When I moved to Brussels seven months ago, it wasn’t with the long-term in mind – but as with so many of the best laid plans, this one has gone somewhat awry, and not in a bad way. I’ve been taking semi-intensive French lessons ever since I finished my traineeship at the European Parliament, and I’ve gathered some reflections to share.
For as long as I can remember, I’ve yearned to become competent in a second language, yet lacked the motivation – and the environment – to put this into action. It seemed to me, as a wide-eyed 18-year-old fresh from the rural English countryside, that all my international friends at university had arrived with such fully-developed language competence that I couldn’t see how they’d ever been beginners. It seemed that I would always be so hopelessly behind, I’d never reach the same level.
And thus, I always approached language-learning with the same kind of resigned envy I with which I regard those who can play musical instruments well. Yes, I can pick up a ukulele and strum along to simple songs with ease. But I have never put much effort into practising, and therefore regard this more as a lucky, one-off achievement, something I have a natural knack for – rather than an ongoing effort which amounts to something that might be called proficiency. And so, I look at someone at a party who grabs a guitar and effortlessly bashes out “Stairway to Heaven”, and think, I wish I could do that!. In much the same way, I meet someone who’s learned another language – especially as an adult, as opposed to being brought up in a multilingual environment – and I am immensely impressed and somewhat envious.
All this has made me think a lot about what milestones we set for ourselves when learning a new language, and what we mean when we say “fluent”. In fact, there’s a good article on the Education First website about differing perceptions of fluency. Learning a language isn’t like learning to fix a bike puncture – the space between either having or not having this particular skill depends massively on your confidence, environment, and self-perception. It’s well-documented that women, in particular, tend to play down their abilities.
An example of this hitting home for me was when a multilingual EU national I know confidently described themselves as being able to speak French; once we were in Paris, however, they balked – reverting to English after just a few words, they were clearly uncomfortable communicating in French.
Similar experiences have amounted to something of an eye-opener for me. I don’t think my acquaintance was lying, or trying to show off – they just perceive their skills differently. As someone who already speaks three or four languages due to their upbringing and education, it probably didn’t feel like a big deal to add French to that list, even if it’s at quite a low level. Yet I, with a GCSE in French, would never dream of saying I speak it. Even now, I think I’d need to reach a much higher level before feeling comfortable with that phrasing. “Speaking a language”, to me, is being able to confidently and spontaneously communicate in that tongue. But to others, it might be something very different.
Anyway, I decided that, after months of passively picking up words and slowly attuning to hearing French around me, I was going to put my free time to use and finally learn the language properly. I enrolled in a semi-intensive course at Alliance Francaise, a famous language school near the European Quarter of Brussels, and haven’t looked back.

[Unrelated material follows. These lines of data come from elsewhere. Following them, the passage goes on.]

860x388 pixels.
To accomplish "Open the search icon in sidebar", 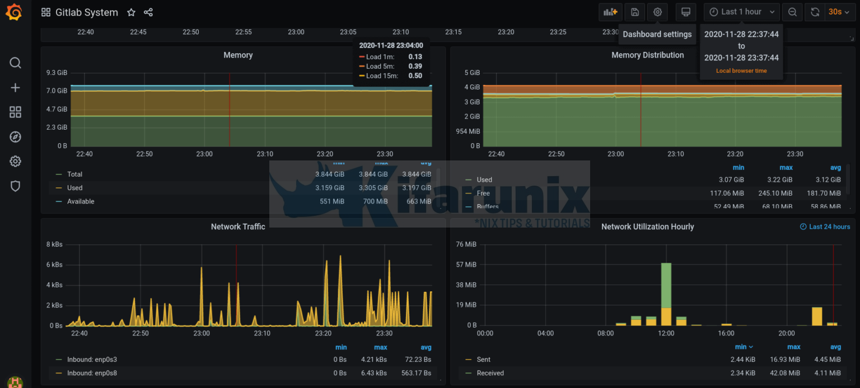I will point(15,63).
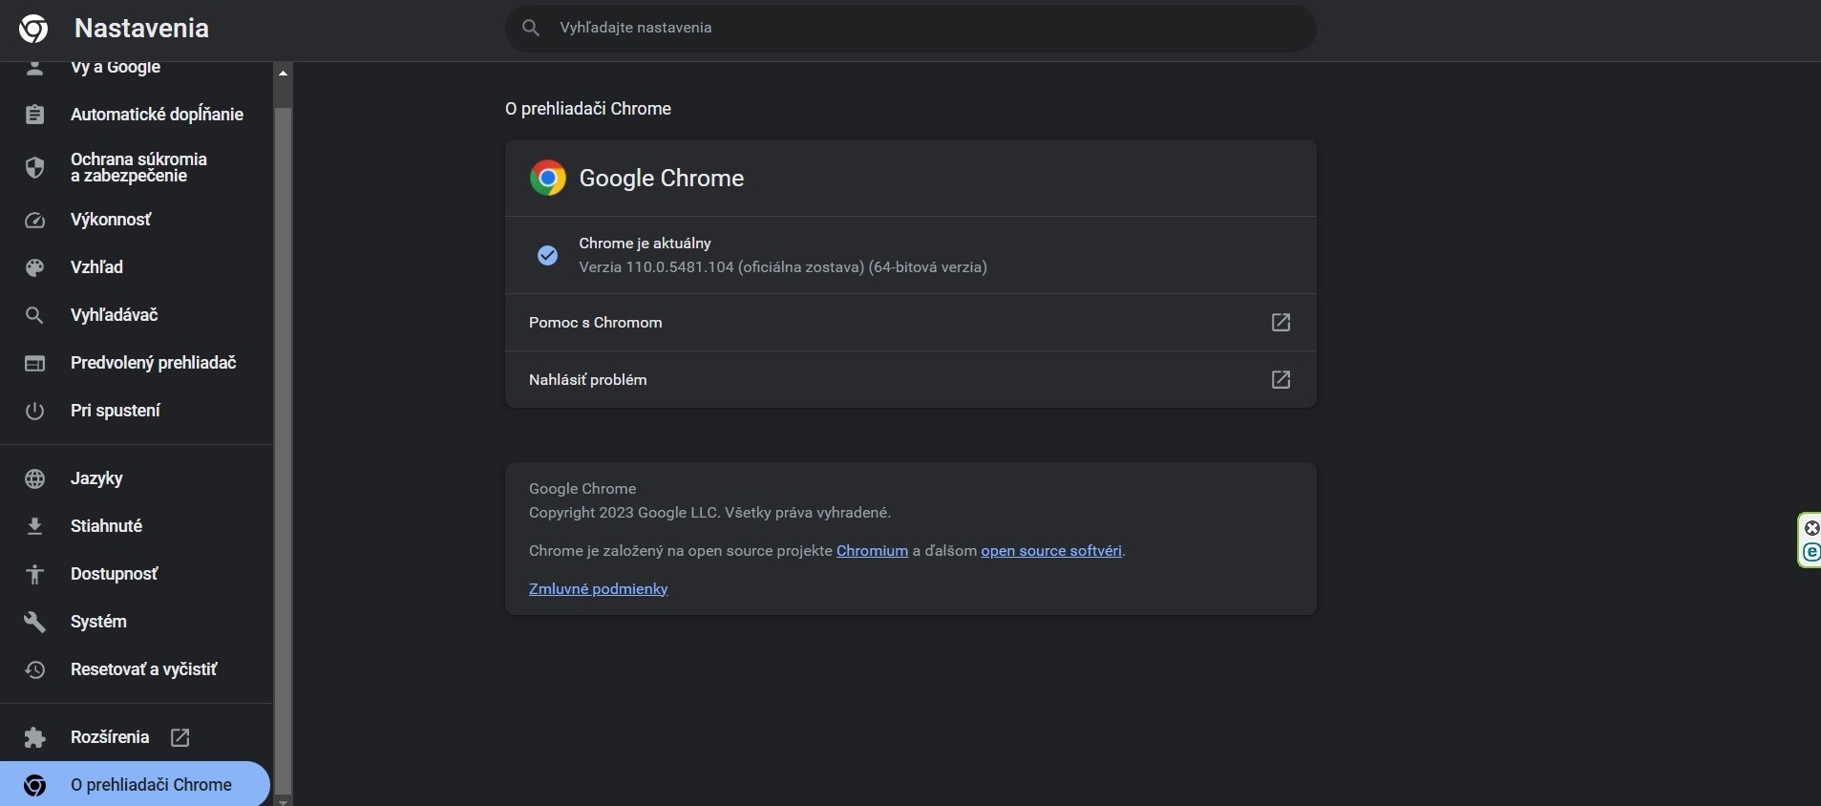Click external link icon beside Rozšírenia
The width and height of the screenshot is (1821, 806).
click(x=180, y=737)
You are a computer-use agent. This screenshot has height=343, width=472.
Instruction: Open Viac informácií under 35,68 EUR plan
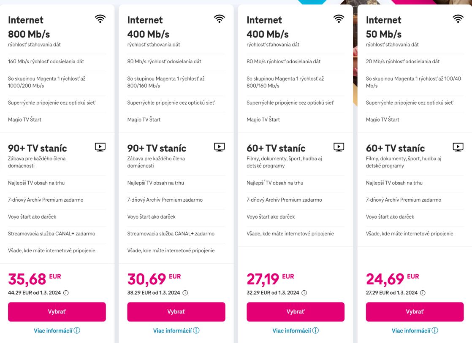(57, 331)
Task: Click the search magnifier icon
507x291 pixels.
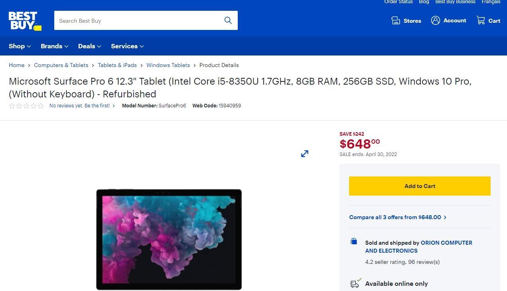Action: tap(228, 20)
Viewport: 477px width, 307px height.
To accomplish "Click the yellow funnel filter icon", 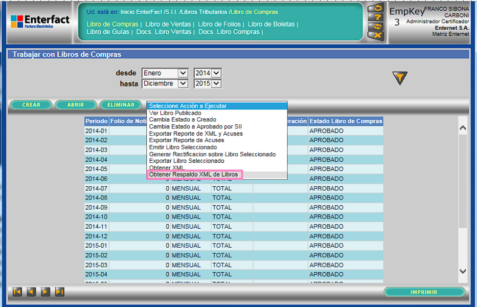I will (x=399, y=78).
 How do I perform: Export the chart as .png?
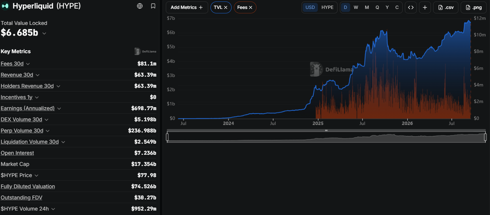point(473,8)
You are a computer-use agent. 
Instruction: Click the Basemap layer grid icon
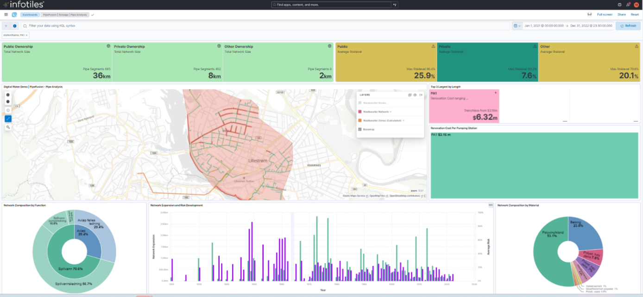[x=360, y=129]
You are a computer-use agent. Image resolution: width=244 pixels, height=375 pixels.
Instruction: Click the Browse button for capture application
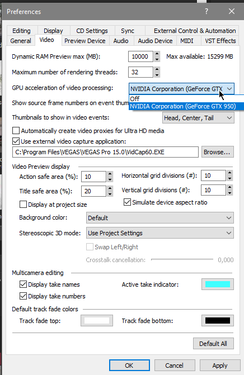tap(218, 152)
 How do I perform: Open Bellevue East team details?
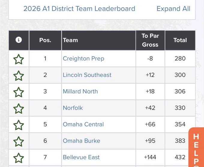click(x=81, y=157)
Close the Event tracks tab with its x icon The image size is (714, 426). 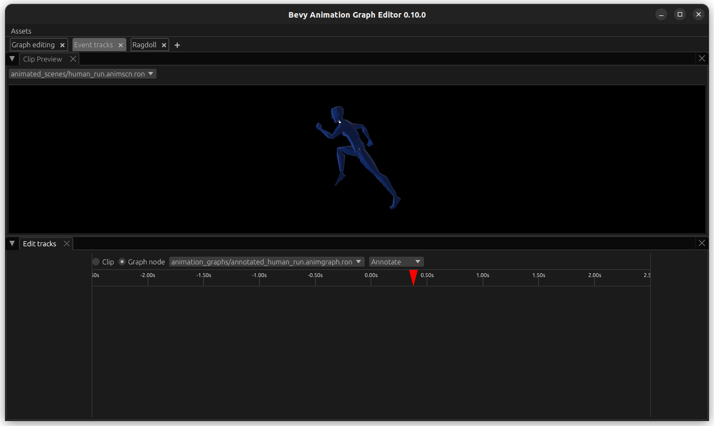[x=120, y=45]
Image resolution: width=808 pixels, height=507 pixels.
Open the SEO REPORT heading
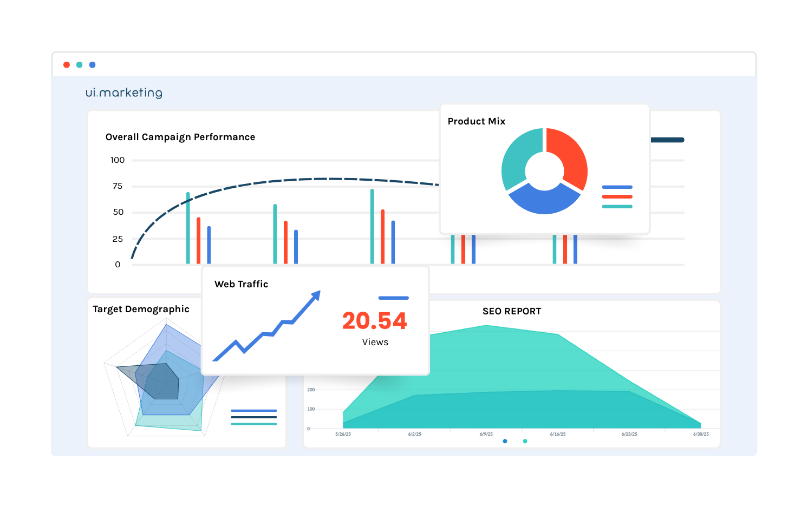(x=512, y=311)
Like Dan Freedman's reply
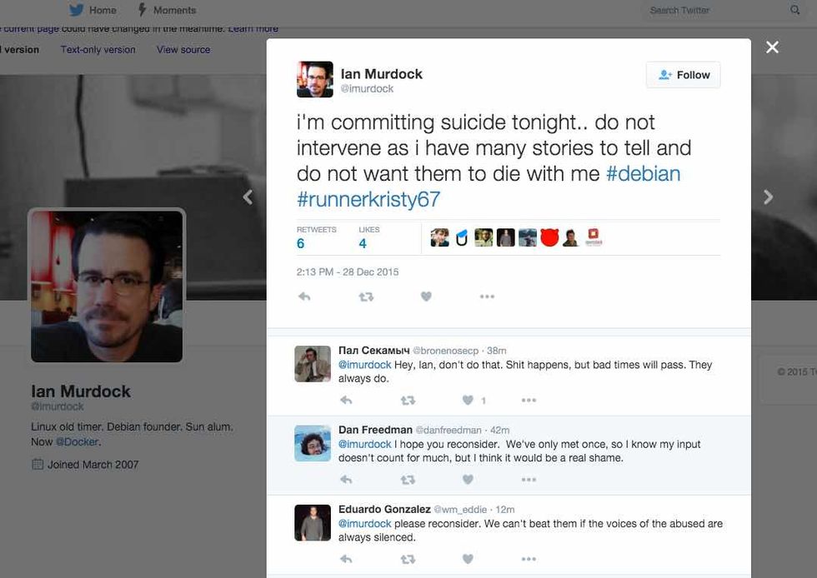The height and width of the screenshot is (578, 817). click(468, 480)
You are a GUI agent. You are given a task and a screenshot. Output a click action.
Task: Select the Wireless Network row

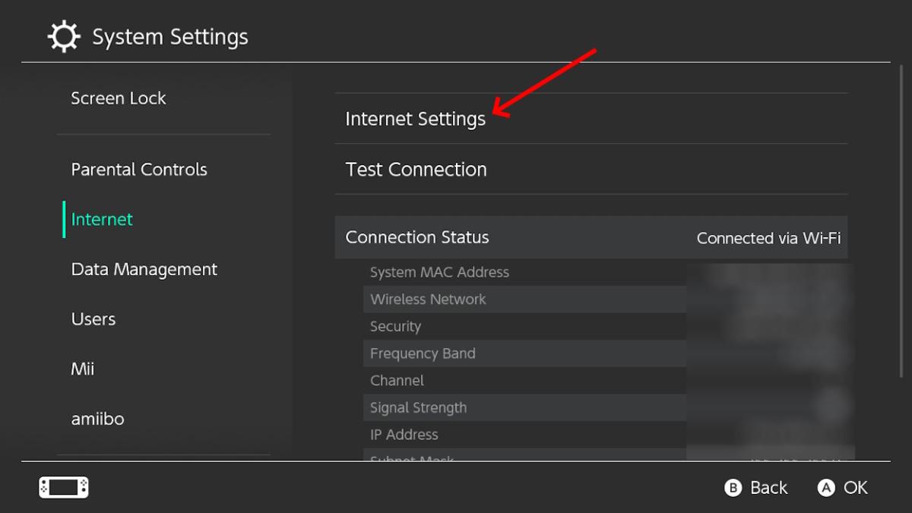click(524, 299)
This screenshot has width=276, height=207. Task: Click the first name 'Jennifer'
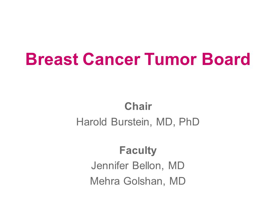point(110,166)
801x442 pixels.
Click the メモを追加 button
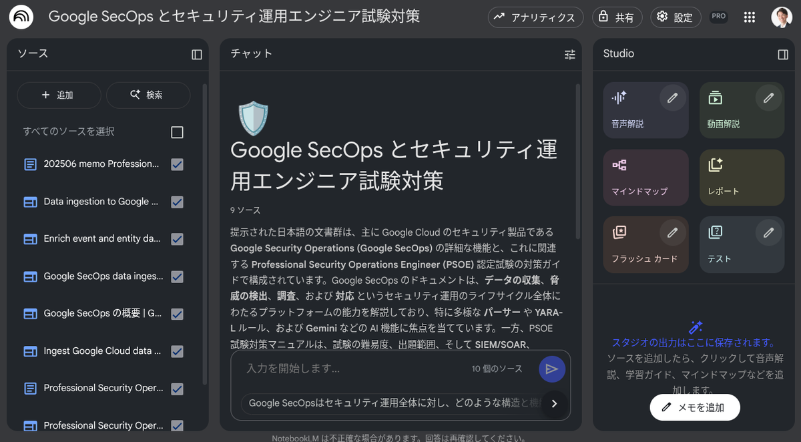click(x=694, y=407)
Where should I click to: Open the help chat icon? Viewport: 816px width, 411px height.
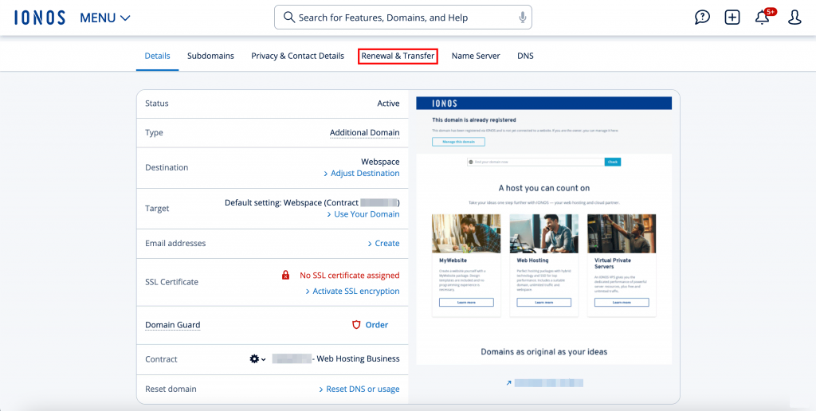pos(702,18)
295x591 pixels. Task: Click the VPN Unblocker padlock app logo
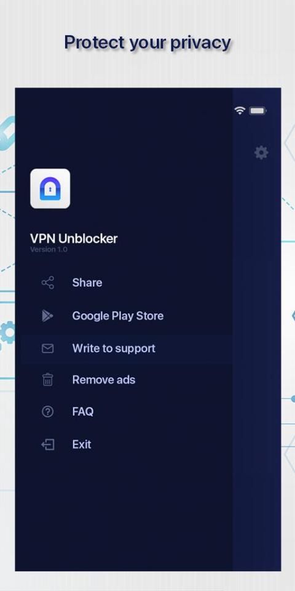tap(50, 188)
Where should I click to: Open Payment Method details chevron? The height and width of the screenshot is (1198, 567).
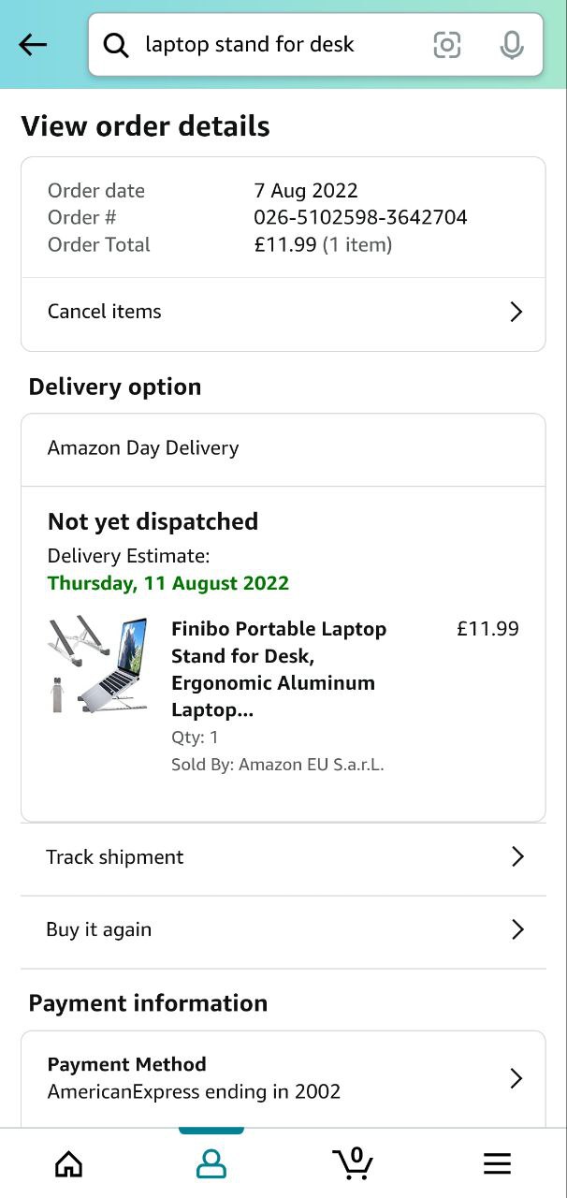coord(516,1078)
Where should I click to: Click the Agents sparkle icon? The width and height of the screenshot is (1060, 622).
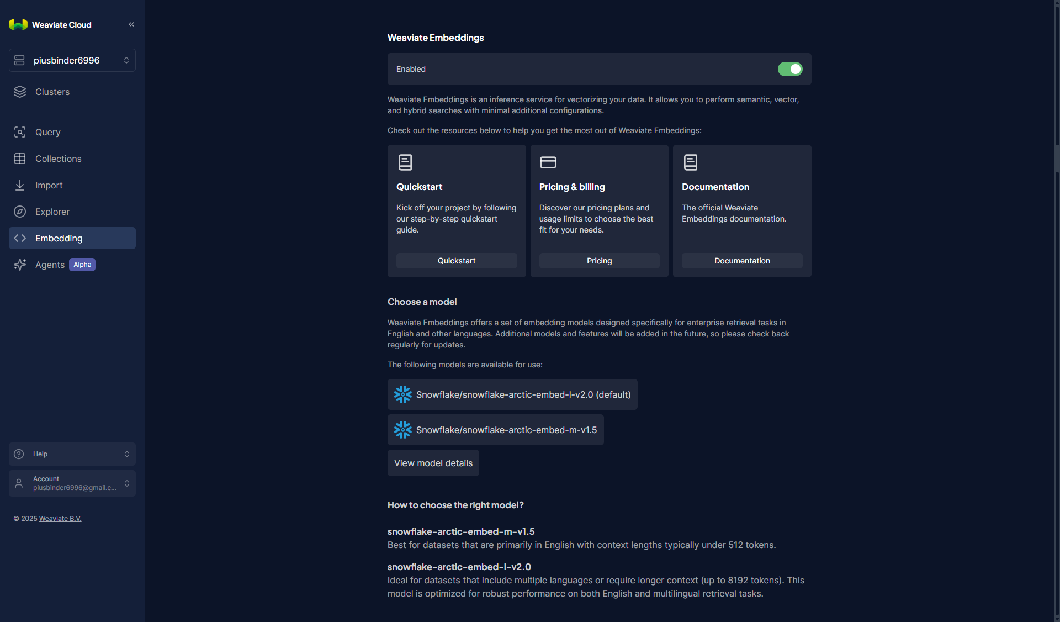coord(20,265)

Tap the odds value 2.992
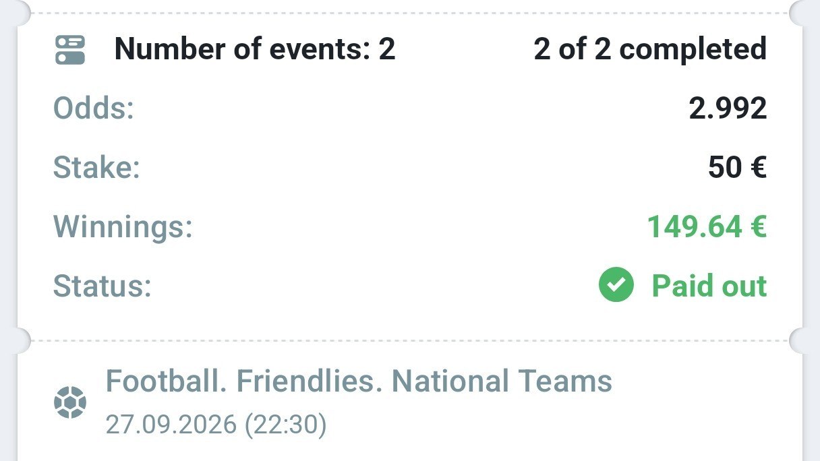pyautogui.click(x=728, y=109)
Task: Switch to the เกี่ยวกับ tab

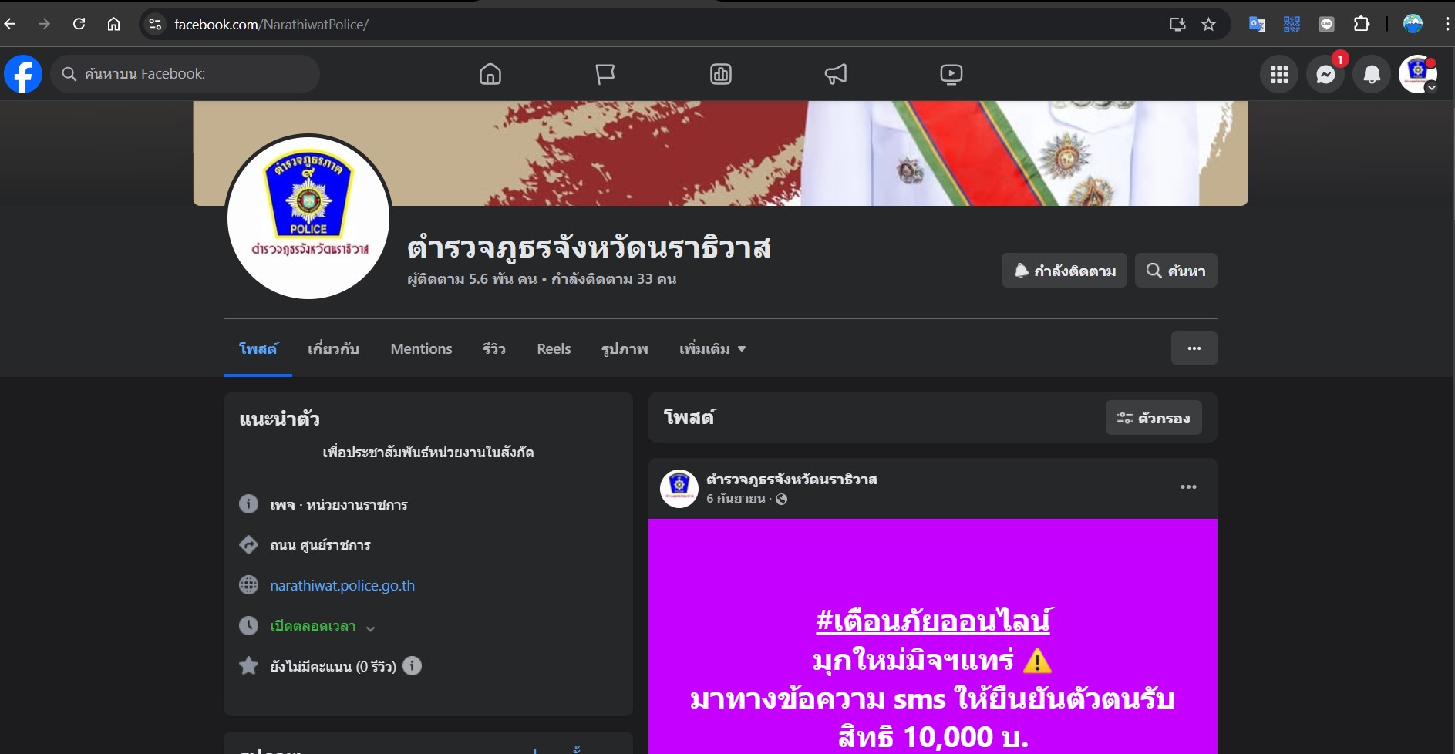Action: (333, 349)
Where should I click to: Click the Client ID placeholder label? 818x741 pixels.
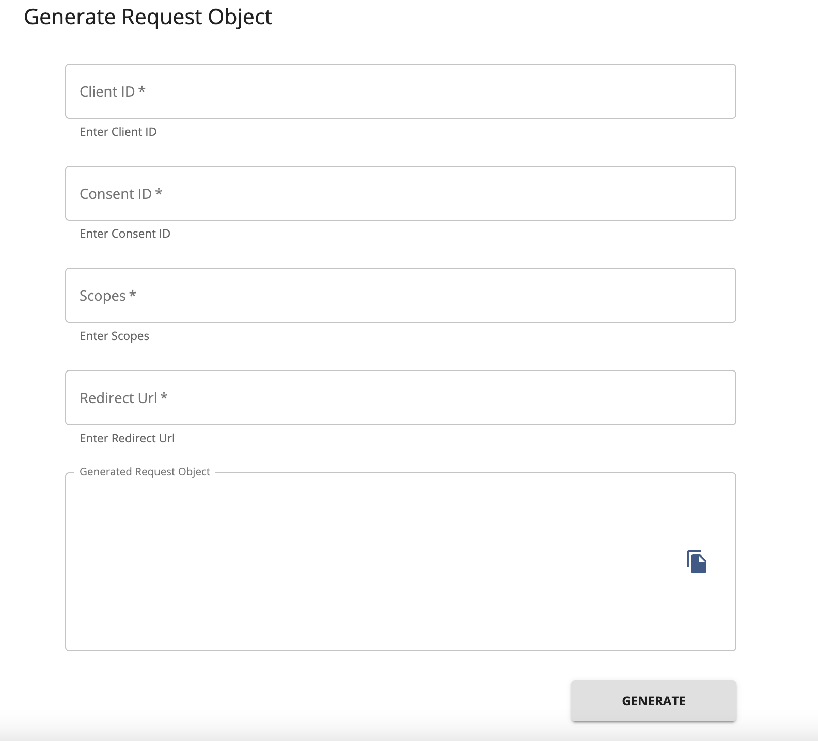(x=111, y=91)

The classes are lovely and small – between seven and 14 people – and are conducted entirely in French. I began at the latter end of the A2 class, which means that I was an “advanced beginner” (according to the Common European Framework for languages). Now, I’m in the B1 class (the beginning stages of being an “independent user”) and my aim is to complete it, and eventually perhaps even B2 as well (a lot of jobs require B1 level at minimum, and with B2 you can find work easily and even study in French). I have lessons three mornings a week, which last between 2.5-4 hours, depending on the schedule. It’s intense, but so varied and fun is the style of teaching that the time flies by.
My confidence has grown enormously thanks to my great teacher, and I feel more strongly than ever that learning a language is possible whatever your age and background. There’s a great article on the World Economic Forum website on this very subject, which goes into some really fascinating reasons as to why you’re actually better primed to learn a language as an adult.
It’s very telling that in my French classes, at least 80 per cent of the students are women. More prone to self-criticism, women are also therefore perhaps more likely to grasp opportunities for self-improvement. Learning a language can be infantilising; inevitably, you’re going to be taking baby steps, and be spoken to like a child. You have to brace yourself for the fact that you’ll feel humiliated at times, and that this is an area where your achievements elsewhere in life won’t be noticed. I wonder if men – generally speaking, of course – are less prepared for the prospect of embarrassment in front of a bunch of strangers. Plus, as men are still often the main breadwinner (especially if the couple has children), they might have less flexible time for hobbies. It’s a big commitment and it isn’t cheap, after all.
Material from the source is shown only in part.